Une chronique de Alban Pelloutier

Alban Pelloutier, Psychologue clinicien et superviseur

10 août 2026 · 17 min de lecture

L'alliance thérapeutique importe plus que la méthode

Une psychothérapie peut être menée avec une méthode reconnue, un protocole précis et un thérapeute parfaitement formé — puis échouer. Non parce que le patient serait « résistant », ni parce que la technique serait mauvaise.

L'alliance thérapeutique importe plus que la méthode

L’alliance thérapeutique importe plus que la méthode

Elle échoue souvent parce que le lien de travail n’a jamais réellement pris.

Le rôle de l’alliance thérapeutique dans la réussite d’une thérapie est moins spectaculaire que le choix entre thérapie cognitive et comportementale, approche analytique ou thérapie brève. Il est pourtant plus décisif qu’on ne le reconnaît généralement. Les recherches cliniques convergent sur ce point: la qualité de la relation, l’accord sur les objectifs et la possibilité de travailler ensemble prédisent fortement l’évolution du traitement. Une méta-analyse publiée en 2018, portant sur 295 études, confirme la robustesse de cette association.

Cela ne signifie pas que toutes les méthodes se valent. Ce serait une conclusion paresseuse. Cela signifie que les méthodes ne produisent pas leurs effets dans le vide. Elles passent par une relation. Et cette relation peut soutenir le traitement, le compliquer ou le rendre pratiquement impossible.

Les trois piliers de Bordin: une relation ne suffit pas

En 1979, Edward Bordin a proposé une définition de l’alliance thérapeutique qui reste particulièrement utile parce qu’elle évite une confusion fréquente. Une bonne alliance n’est pas simplement une relation agréable. Elle ne se réduit pas à se sentir écouté, compris ou rassuré pendant cinquante minutes.
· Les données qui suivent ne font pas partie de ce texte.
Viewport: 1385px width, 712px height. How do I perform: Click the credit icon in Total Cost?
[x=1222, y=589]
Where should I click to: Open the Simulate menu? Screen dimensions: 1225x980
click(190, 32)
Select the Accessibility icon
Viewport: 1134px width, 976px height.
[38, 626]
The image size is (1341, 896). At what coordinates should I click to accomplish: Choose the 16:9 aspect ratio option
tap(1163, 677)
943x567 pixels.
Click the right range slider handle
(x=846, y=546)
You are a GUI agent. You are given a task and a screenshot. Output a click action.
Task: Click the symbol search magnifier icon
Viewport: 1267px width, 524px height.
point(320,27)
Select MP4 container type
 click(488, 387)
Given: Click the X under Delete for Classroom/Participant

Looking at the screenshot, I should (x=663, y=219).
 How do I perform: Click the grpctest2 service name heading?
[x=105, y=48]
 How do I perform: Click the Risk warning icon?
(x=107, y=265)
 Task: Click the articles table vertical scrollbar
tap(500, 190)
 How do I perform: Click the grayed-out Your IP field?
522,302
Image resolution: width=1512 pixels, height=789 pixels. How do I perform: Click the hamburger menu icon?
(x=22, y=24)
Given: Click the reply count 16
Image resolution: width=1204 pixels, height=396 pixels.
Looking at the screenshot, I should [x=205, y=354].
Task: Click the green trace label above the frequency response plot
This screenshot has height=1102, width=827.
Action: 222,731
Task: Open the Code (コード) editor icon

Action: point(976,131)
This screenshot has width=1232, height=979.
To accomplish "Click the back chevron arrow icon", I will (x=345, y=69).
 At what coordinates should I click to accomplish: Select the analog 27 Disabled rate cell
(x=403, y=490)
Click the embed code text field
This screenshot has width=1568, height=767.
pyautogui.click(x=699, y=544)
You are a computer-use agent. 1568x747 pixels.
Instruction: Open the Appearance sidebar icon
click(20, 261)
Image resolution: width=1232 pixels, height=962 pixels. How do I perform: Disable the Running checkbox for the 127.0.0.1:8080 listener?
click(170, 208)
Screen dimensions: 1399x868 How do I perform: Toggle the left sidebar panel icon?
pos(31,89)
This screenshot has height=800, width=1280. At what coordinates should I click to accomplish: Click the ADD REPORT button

Elle repose sur trois dimensions:

  • Le lien relationnel: le patient et le thérapeute peuvent-ils établir une relation suffisamment sûre pour parler de ce qui fait problème, y compris de ce qui dérange dans la thérapie elle-même?
  • L’accord sur les objectifs: savent-ils ce qu’ils essaient de modifier, de comprendre ou de traverser?
  • L’accord sur les tâches: sont-ils d’accord sur la manière de travailler pour atteindre ces objectifs?

Ces trois éléments sont distincts. On peut apprécier son thérapeute sans partager sa conception du traitement. On peut être d’accord sur l’objectif — réduire les attaques de panique, sortir d’un épisode dépressif, comprendre une répétition relationnelle — sans accepter les tâches proposées. On peut aussi adhérer à une méthode tout en ne se sentant pas suffisamment en sécurité dans la relation pour dire ce qui se passe réellement.

C’est là que les discours ordinaires sur la psychologie deviennent approximatifs. On parle de « bon feeling » comme s’il s’agissait du critère principal. Or le feeling n’est pas l’alliance. Une première rencontre peut être fluide, chaleureuse, immédiatement gratifiante. Cela ne dit pas encore si un travail clinique est possible.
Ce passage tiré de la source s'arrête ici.